しかし、実用的かどうかという評価は常に行われており、それに耐えたモデルはやはり有用なのである。


似たもの同士を比べる

米国にはSAT(大学進学適性試験)という学力評価試験がある。日本から留学を希望する場合も、この試験のスコアが求められることが多い。
この試験が不公平ではないかという批判がある。典型的なのが「ある問題の正解率を黒人と白人で比較すると、黒人の方が低い。この問題は不公平だ」というものだ。
一見正しい批判に見えるが、この批判は本当に正当だろうか?


批判を受けて正解率に差がある問題の精査が行われた。ところが多くの問題については、差が生じている理由の見当が付かなかった。喜劇的な例としては、女性より男性の方が正答率の高い問題についてその理由をひねり出したところ、実は表記が誤りで、女性の方が正答率が高かったという事件すらあったという。


そこで統計学者は、グループ分けを正しくする、という方法にたどり着いた。
黒人と白人というグループを作りそのスコアを比べるのではなく、同じくらいの能力を持つグループにまず分割し、そのグループの中で黒人と白人に差があるかを見るという方法である。
上述の「因果と相関」の話にも通じるが、少しでも有用なモデルを使うという意味でこちらが正しいというのが現在の解釈となっている。
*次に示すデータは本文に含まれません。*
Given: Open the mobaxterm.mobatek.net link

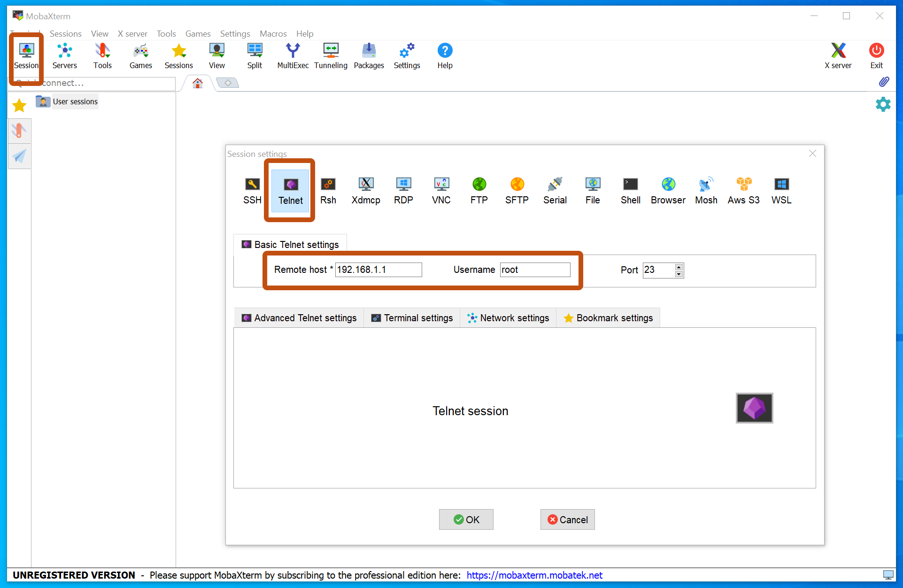Looking at the screenshot, I should (x=534, y=575).
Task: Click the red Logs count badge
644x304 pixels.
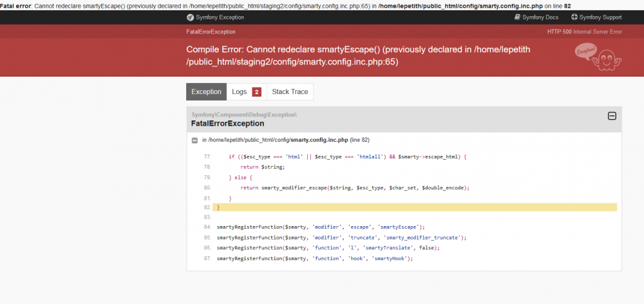Action: (x=256, y=92)
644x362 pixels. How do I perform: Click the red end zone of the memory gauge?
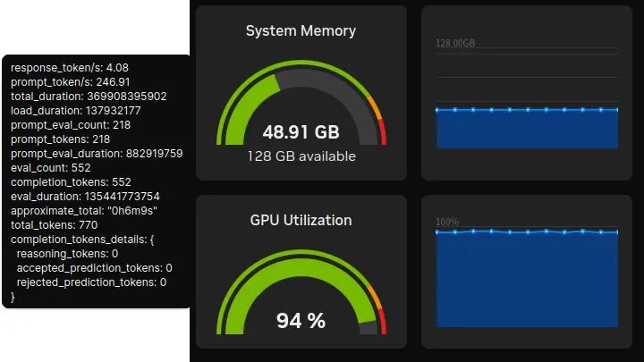coord(383,137)
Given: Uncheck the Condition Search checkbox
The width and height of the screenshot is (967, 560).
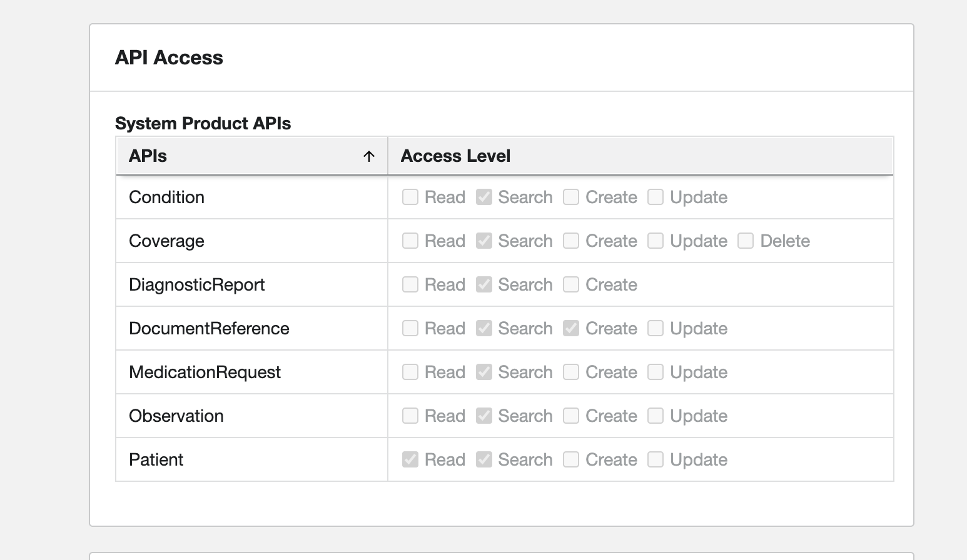Looking at the screenshot, I should (484, 198).

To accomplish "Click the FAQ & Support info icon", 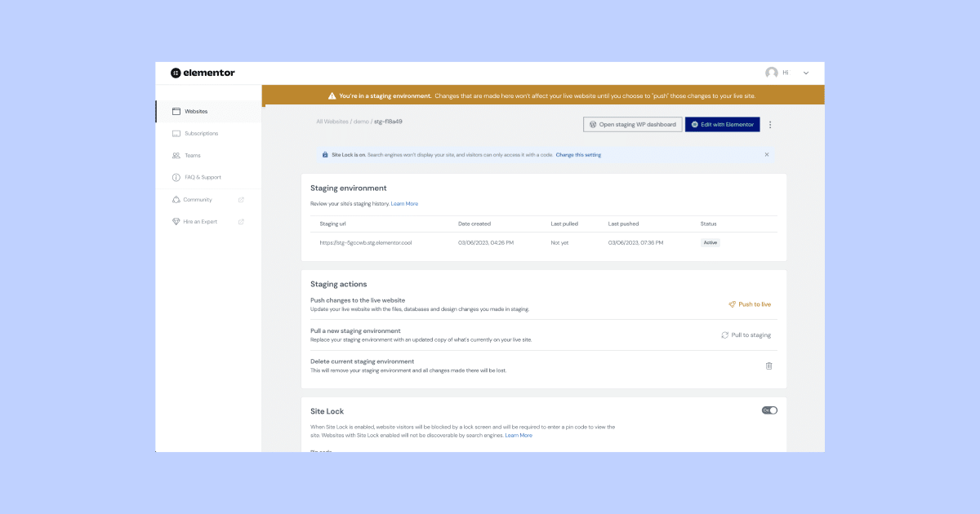I will 176,177.
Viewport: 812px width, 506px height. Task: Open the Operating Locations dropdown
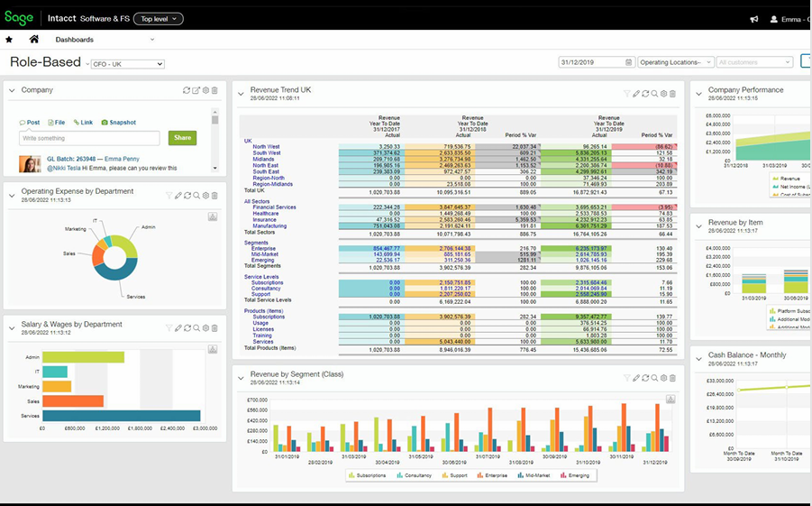676,62
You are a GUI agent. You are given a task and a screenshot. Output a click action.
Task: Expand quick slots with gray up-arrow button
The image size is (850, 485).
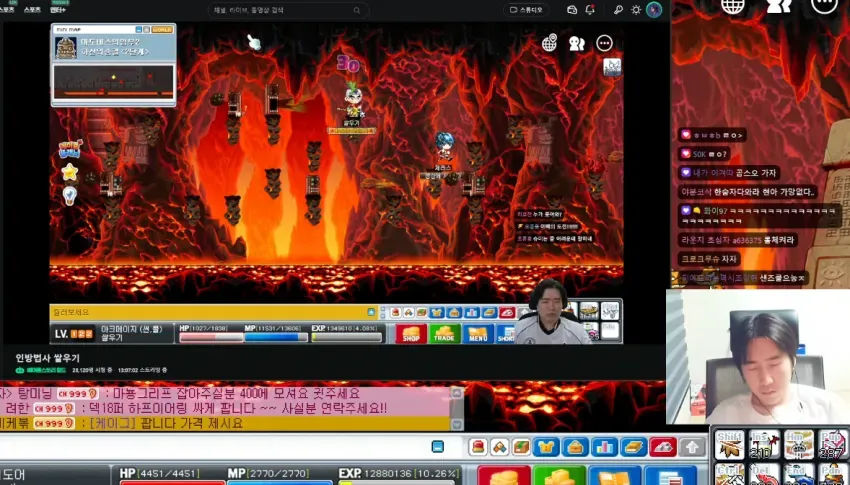pos(692,447)
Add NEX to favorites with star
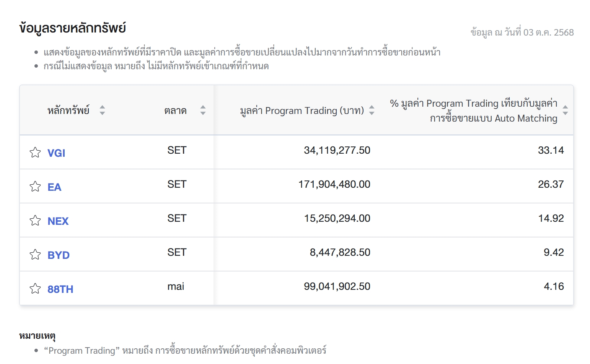 [x=35, y=220]
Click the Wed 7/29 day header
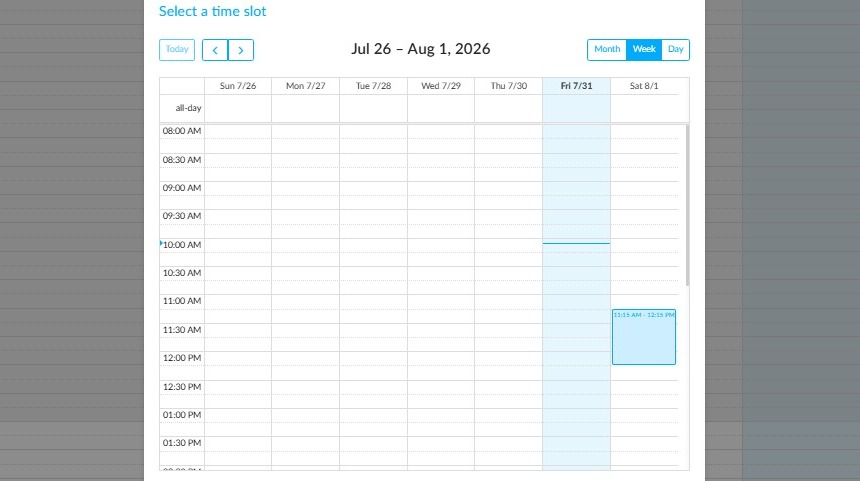This screenshot has width=860, height=481. 441,86
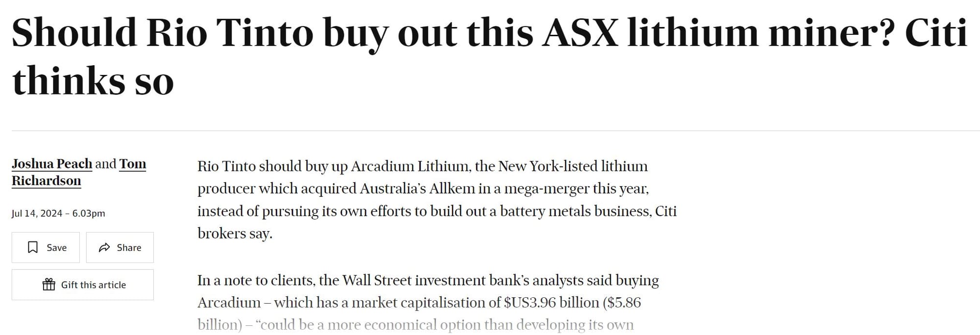Click the share arrow icon

[x=104, y=247]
グループ分けが正しくないと推測を誤るという別の例として、フロリダの保険の例があげられている。
「フロリダに住む人」というグループを作って保険料を設定すると、沿岸部に済む人には割安な、内陸部に住む人には割高な保険料になってしまう。これはちょっと考えれば直ぐに分かるだろう。同じ事が、テストの問題の公平性にも言えるわけだ。

二種類の間違いの相互作用

ここでいう二種類の間違いとは、よく言われる「第一種の過誤」「第二種の過誤」のこと。本書では「間違った警告」「見逃したチャンス」という表現をしている。数学的理由により、この二つを同時に下げることはできない。(検査方法を変えて精度を上げることはできる。)
実用面からの問題は、「非対称性の影響」というところで、本書では、ドーピング検査とテロリストスクリーニングを例として説明している。
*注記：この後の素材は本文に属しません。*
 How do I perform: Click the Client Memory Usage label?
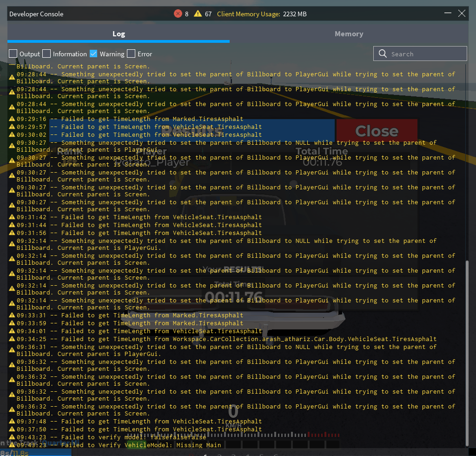pos(248,14)
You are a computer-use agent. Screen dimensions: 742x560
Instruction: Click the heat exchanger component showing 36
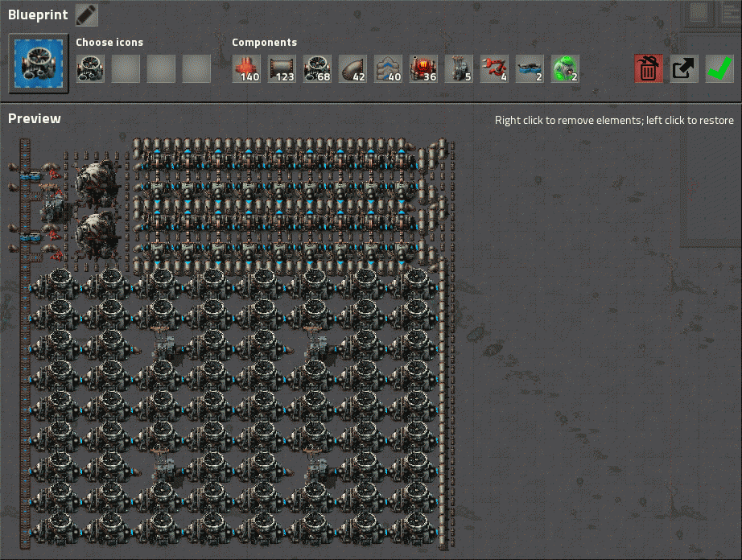click(423, 68)
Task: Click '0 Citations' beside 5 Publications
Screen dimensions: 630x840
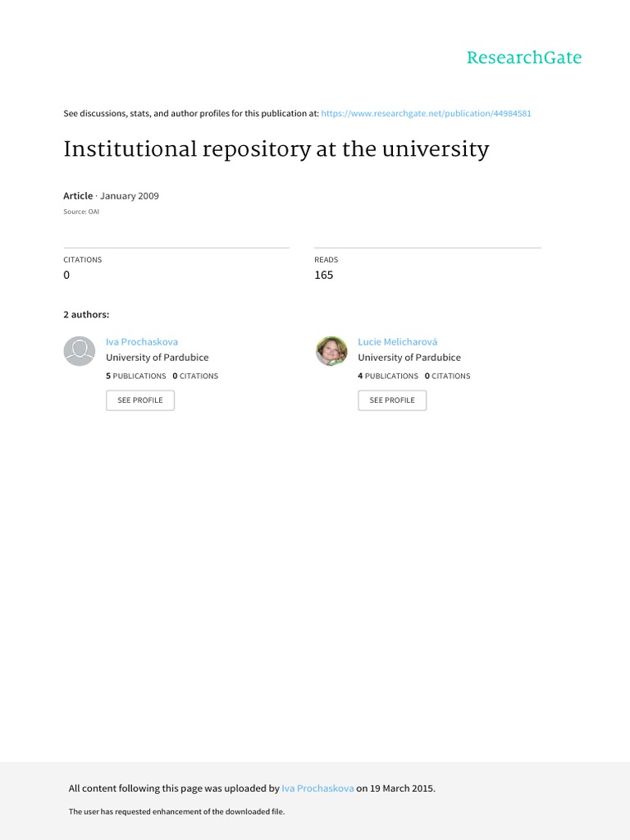Action: click(195, 376)
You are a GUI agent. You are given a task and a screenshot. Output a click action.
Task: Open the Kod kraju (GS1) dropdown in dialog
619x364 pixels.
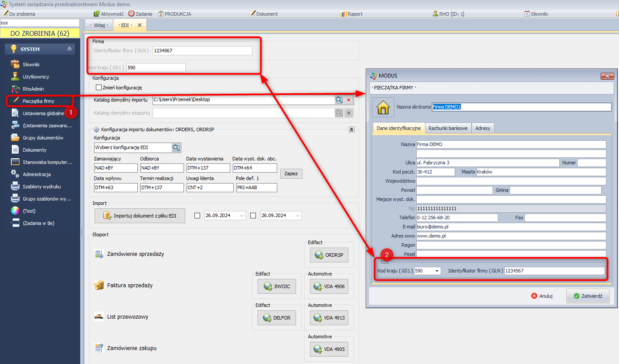tap(437, 271)
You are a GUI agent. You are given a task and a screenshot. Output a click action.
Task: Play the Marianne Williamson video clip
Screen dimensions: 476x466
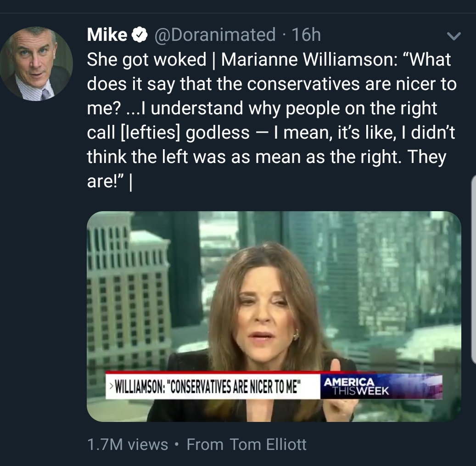274,316
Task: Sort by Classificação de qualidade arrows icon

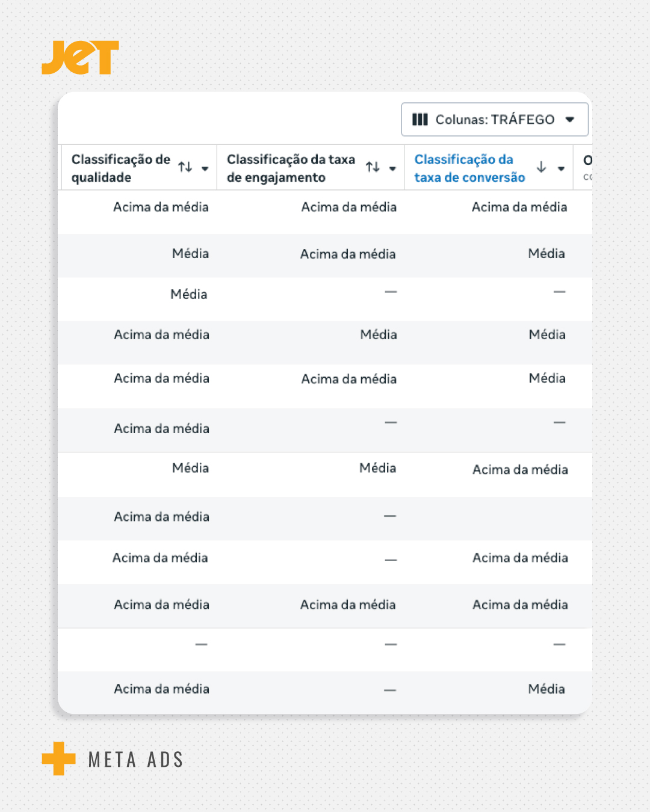Action: [185, 167]
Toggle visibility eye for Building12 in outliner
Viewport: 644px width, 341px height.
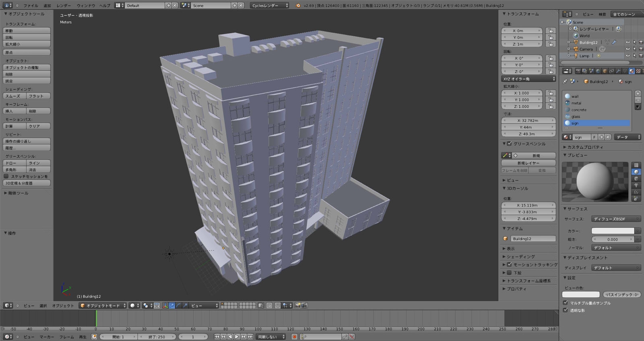click(x=627, y=42)
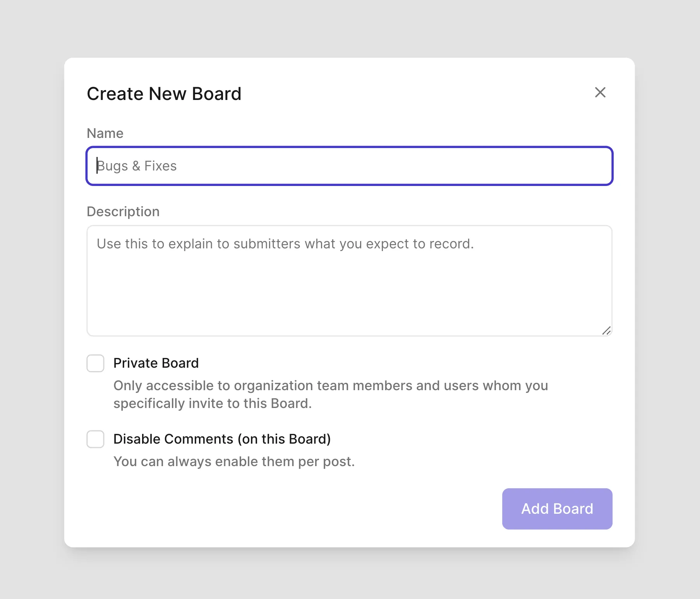Enable the Private Board checkbox

(x=95, y=363)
ドーピング検査では「間違った警告」のコストが異常に高くなっている。もし、トップアスリートに対して「ドーピングをしている」という「間違った警告」が出たらどうなるか、を考えればそのことは容易に分かる。そのため、第一種の過誤の可能性をできるだけ下げるようにしているのだが、その結果

多くのアスリートがドーピング違反をしても逃げ切っている。この点は、アンチ・ドーピングの世界では異論が無い
(No.2294)

第二種の過誤が大きくなっている。


一方、テロリストのスクリーニングでは、もしテロリストがスクリーニングをくぐり抜けたらという観点から、第二種の過誤の可能性をできるだけ下げるようになる。すると、

無実の人ほど、黙秘権や弁護士を呼ぶことなど自分を守るための権利を放棄する傾向があり
(No.2663)

と、無実の人が疑われるケースが増加する。

稀すぎる事象

非常に稀な事象について人間の直感はあまり正確ではない。本書では、宝くじの当選と飛行機事故の例を用いて、説明している。
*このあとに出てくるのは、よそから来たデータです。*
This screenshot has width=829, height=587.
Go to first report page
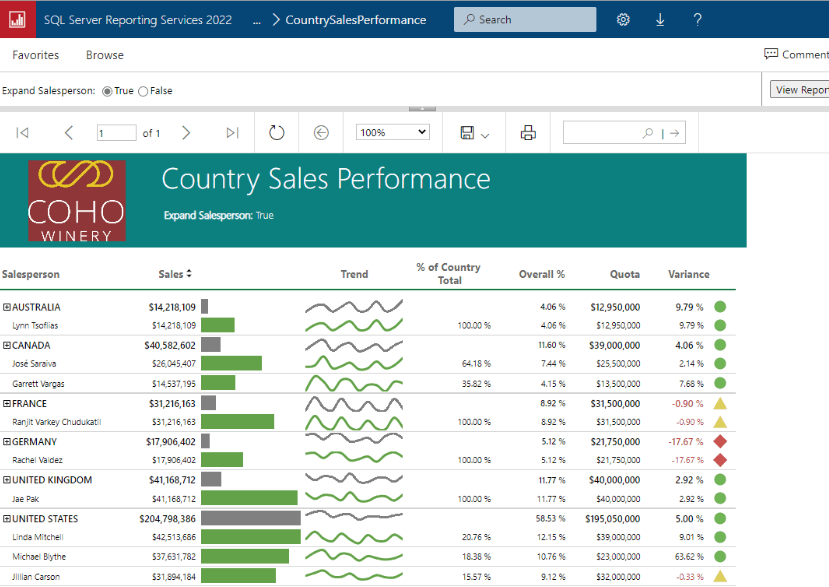point(23,133)
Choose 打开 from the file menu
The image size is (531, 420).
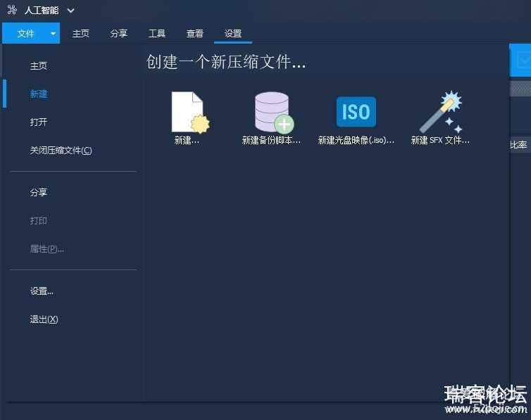[39, 122]
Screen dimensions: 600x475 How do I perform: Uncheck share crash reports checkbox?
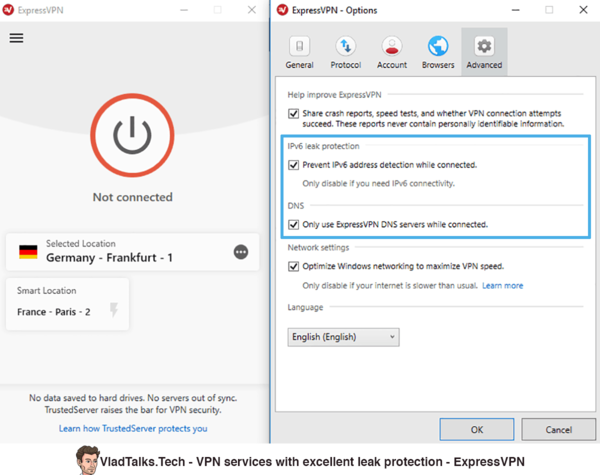pyautogui.click(x=293, y=114)
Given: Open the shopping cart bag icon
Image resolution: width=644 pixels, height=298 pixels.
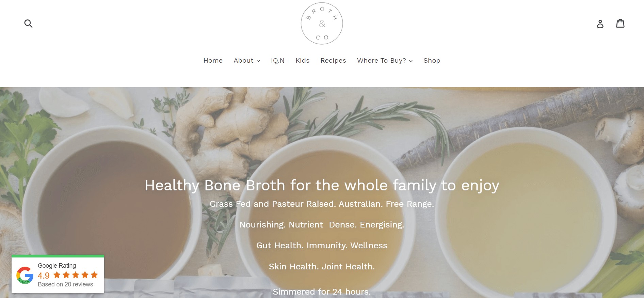Looking at the screenshot, I should 620,23.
飛行機事故について、事故は確かに起こっている。それは単なる不運なのだろうか?
一般の人は事故だけしか見ない。だから、事故について陰謀や犯罪を疑う。しかし、統計学者は「どこで事故が起きたか」ではなく「飛行全体はどのようになっているか」に注目する。そして、その事故が単なる不運であり、陰謀や犯罪の証拠はないと判断する。「通常の運行はどうだったか?」を見てそれと事故を比較するのである。
(面白い知見としては、途上国の航空会社と先進国の航空会社の安全性の比較がある。重大事故について比較するならば、国際線における両者に差は無いのだそうだ。一方、国内線では両者にはっきりした違いが現れる。)


宝くじの例は、販売店の不正を暴く話になる。調査したところ、販売店関係者の当選率が高いことが分かった。これは単なる幸運なのだろうか?
一般の人は「幸運というのはあるものだ」という関係者の説明に納得することが多かった。しかし、統計学者は「一般の人の当選率」と比較することで、関係者の当選率が異常に高いと判断した。結果、厳密な調査が行われ、販売店の不正が幾つも明らかになった。

感想

本書は、統計的手法の詳細な説明ではなく、「どういうものの考え方をするのか」「どういう影響があるのか」を具体例を用いて解説している。


いわゆるビッグデータの扱いとは、繋がるところもあり、異なるところもある。
事例が面白いので、頭に残りやすいし、人に説明するときに使いやすいと思う。